JOB A: Write out the passage of the forum post on the Pauli Exclusion Principle from "I think the" up to and including "at this point!".
JOB B: In the forum post on the Pauli Exclusion Principle, what must happen to all wavefunctions when the wavefunction of one electron is perturbed?

DOCUMENT PASSAGE:
---
I must say I am the least aware of who Brian Cox is and I believe the only reason I know the name is because of #SFN--I lead a sheltered life apparently, and am illiterate (I simply don't read magazines or newsprints.) :D At any rate this was one time I had passed on the reading of a post from Swanson as I tend to avoid anything that relates to this sort of material, especially when it involves concepts that are much beyond me. I took a second look, and the comments made me watch the video; I mean hey 'Prof. Cox' took the moment to address, the least I can do is watch the video. Useless facts aside and having had no intention with the above . . . .

 

I think the idea is amazing and for very obvious reasons, and for very obvious reasons I am extremely skeptical about what has been stated. I have never seen anyone state in print anywhere, or even remotely suggest, that the Pauli Exclusion Principle in anyway (I love how he says Pauli) extended beyond the states within a given atom. The idea being presented is enormous and I'm curious where on earth it came from. Are these Brian Cox's ideas or is this something that has been developing in the pockets of some of the more knowledgeable theoretical physicist? In all of the comments I did not see any mention of literature, present or past, that supported or validated these claims in anyway. Are there any journal entries? Is this something that can be found on the arXiv? I very much respect Swansons opinion and I understand if this thread is move to speculations at this point!

 

My most immediate thoughts on the matter were around how the internal distribution of an electron manifests itself--which coming from me means very little, meaning what distribution. . . I have already being trying to come to grasps with the state of an electron so adding this to the puzzle sort of makes it a little exciting. He keeps referring to how bonding could not be explained without this truth being upheld, where on earth is that coming from? How might this relate to entanglement--another concept I barely understand, no funnin' me now. :) The implications of this idea are pretty crazy. My problem with objecting to the statement outright is in many ways it makes a lot of sense. I can see something like this manifesting itself as an emergent property of the physical processes. It just begs the question, what is under the hood, and how are we going to observe these properties in our future research and advancement.

 

Not_A_Journalist A.K.A. Xittenn <3

 

I'll really try hard to stop spelling it Swanson. I just generally avoid referencing your name, or anyone else from the forum's name for that matter, but especially yours.

 

I want to retract my silliness, again. :/

 

After rereading the response by 'Brian Cox' I think I took the whole idea out of context. I think, based on the comment made, that all that is being said is Pauli states what we normally associate with Pauli and that in addition because each electron exists at a distance from each other Pauli continues to be satisfied, and as we all have come to conclude a moving charge with infinitely reaching effect will ensure the change in state of all other electrons. This isn't a very exciting idea, it is rather boring. But it is kind of an interesting way of wording it. I hate it when that happens so I am going to up the anti.

 

Xittenn's Hypothesis:

 

I hereby speculate that in fact the wavefunction of an electron in it's localized frame forms a symmetry with all other electrons in the universe with respect to their localized frames such that no two electrons can exist with the same wavefunction in their localized frame! And so if the wavefunction of one electron is perturbed, all wavefunctions must change to be dissimilar relative to their local frames. I further hypothesize that this occurs instantaneously and is a property incurred at a scale that we have yet to have observed.
---
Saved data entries
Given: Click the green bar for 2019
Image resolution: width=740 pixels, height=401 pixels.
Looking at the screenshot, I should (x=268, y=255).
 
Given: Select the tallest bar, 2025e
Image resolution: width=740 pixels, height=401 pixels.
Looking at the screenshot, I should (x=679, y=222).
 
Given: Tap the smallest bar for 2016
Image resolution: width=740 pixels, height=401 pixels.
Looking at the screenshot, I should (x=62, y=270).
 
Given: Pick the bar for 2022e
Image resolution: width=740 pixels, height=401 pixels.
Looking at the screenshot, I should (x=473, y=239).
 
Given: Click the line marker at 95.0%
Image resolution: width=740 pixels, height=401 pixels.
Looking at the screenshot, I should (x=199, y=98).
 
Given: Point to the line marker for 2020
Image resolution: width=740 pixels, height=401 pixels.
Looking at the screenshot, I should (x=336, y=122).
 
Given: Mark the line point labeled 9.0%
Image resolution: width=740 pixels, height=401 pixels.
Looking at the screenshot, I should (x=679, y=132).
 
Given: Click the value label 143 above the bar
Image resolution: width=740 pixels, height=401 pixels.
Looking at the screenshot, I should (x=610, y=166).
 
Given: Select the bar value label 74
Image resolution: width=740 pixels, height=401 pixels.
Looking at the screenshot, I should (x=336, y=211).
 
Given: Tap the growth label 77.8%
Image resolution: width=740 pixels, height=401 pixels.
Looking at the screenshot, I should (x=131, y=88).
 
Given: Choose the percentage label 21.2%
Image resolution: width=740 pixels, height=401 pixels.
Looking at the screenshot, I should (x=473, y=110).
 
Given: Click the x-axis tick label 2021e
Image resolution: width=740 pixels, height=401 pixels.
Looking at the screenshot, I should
---
EXERCISE ANSWER A:
I think the idea is amazing and for very obvious reasons, and for very obvious reasons I am extremely skeptical about what has been stated. I have never seen anyone state in print anywhere, or even remotely suggest, that the Pauli Exclusion Principle in anyway (I love how he says Pauli) extended beyond the states within a given atom. The idea being presented is enormous and I'm curious where on earth it came from. Are these Brian Cox's ideas or is this something that has been developing in the pockets of some of the more knowledgeable theoretical physicist? In all of the comments I did not see any mention of literature, present or past, that supported or validated these claims in anyway. Are there any journal entries? Is this something that can be found on the arXiv? I very much respect Swansons opinion and I understand if this thread is move to speculations at this point!

EXERCISE ANSWER B: All wavefunctions must change to be dissimilar relative to their local frames.